[Opening Text section]

POOMS deploys a post-publication, relevance-optimized and open peer review model. In other words, peer reviews are mandatorily open and happen after the article has passed the pre-publication evaluation check and after it has been published. Upon publication of the article, a formal invitation is sent out to expert reviewers to begin the peer review process. To fully integrate relevance into the review process, POOMS peer reviews are carried out by expert reviewers from both academia and practice. Invited reviewers are requested to review the article within a specified time-frame through our fully open, transparent and relevance-optimized peer-review model.
Joining a growing number of publishers using an open reviews model and seeking to standardize peer review terminology for easy comparability, POOMS adopts the ANSI/NISO Standard Terminology for Peer Review as a means of summarily describing our peer review process.
• Identity transparency: All identities visible
• Reviewer interacts with: Editor, other reviewers, authors
• Review information published: Review reports, submitted manuscript, reviewer identities
• Post publication commenting: Open
Identity transparency: Since POOMS uses a post publication open peer review model, it follows that all peer reviews happen on a version of the article that is published making the author(s) names and affiliate institutions fully accessible to readers and reviewers. Therefore, reviewers get to know the identity(ies) of the author(s) and when the reviewers’ reviews are published, our mandatory open review model requires that reviewers’ full names and institutional affiliations are fully disclosed. Thus, authors get to know the reviewers.
Reviewer interacts with: POOMS editorial team interacts with peer reviewers at different stages of the review process. First of all, they first interact when the editorial team formally invites them to serve as reviewers for and secondly, during the review process when the editorial team provides peer reviewers support services. Moreover, Peer Reviewers interact with each other when they read each other's reviews on the same article when their first round of peer reviews are initially published, and can optionally comment on each other's reviews openly using the comment section if they choose to. Finally, while authors are required to respond to the review comments offered by the peer reviewers, they are required to respond while submitting a revised version of their article which will also be published openly alongside the latest version of the article; they can also optionally choose to respond by openly responding to peer-review reports by commenting on the corresponding report. Beside responding to the openly published review reports from reviewers while submitting corrected versions and optionally commenting on such reports using the comments section, it is against our policies for authors to contact reviewers directly, as this may lead to the invalidation of any reviews emanating after direct interactions. Authors and reviewers must also take into cognizance the fact that reviewers’ reports including their identities and affiliations are fully and openly published and the inherent level of rigor is publicly assessed by readers and the general public.
Review information published: Once a submission passes pre-publication evaluation checks, it is formally published kicking off the initial review process. During this stage, as peer review reports are received, members of the POOMS editorial team carry out an editorial check to ensure that the submitted review report complies with POOMS’ Peer Reviewer Code of Conduct, after which the report is published along with the full names and institutional affiliations of the reviewers. In compliance with POOMS commitment to open science, each published peer review report is assigned a DOI to empower it to be independently citable thereby enabling reviewers to receive credit for the effort put into the review process.

[Closing Text section]
[Opening Collected data section]

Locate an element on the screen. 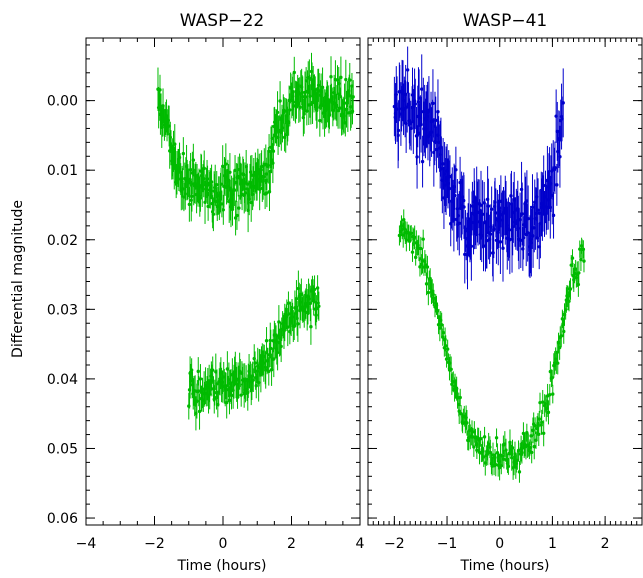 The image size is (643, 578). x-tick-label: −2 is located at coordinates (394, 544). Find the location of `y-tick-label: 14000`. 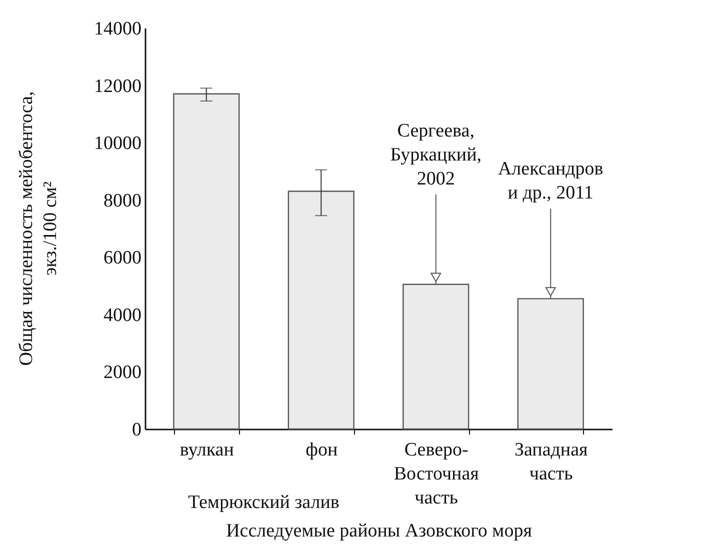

[Closing Collected data section]

# Task to carry out
Copy the stretch of the POOMS peer review policy above from "Joining a growing" through "our peer review process.", word for word.

# Exercise output
Joining a growing number of publishers using an open reviews model and seeking to standardize peer review terminology for easy comparability, POOMS adopts the ANSI/NISO Standard Terminology for Peer Review as a means of summarily describing our peer review process.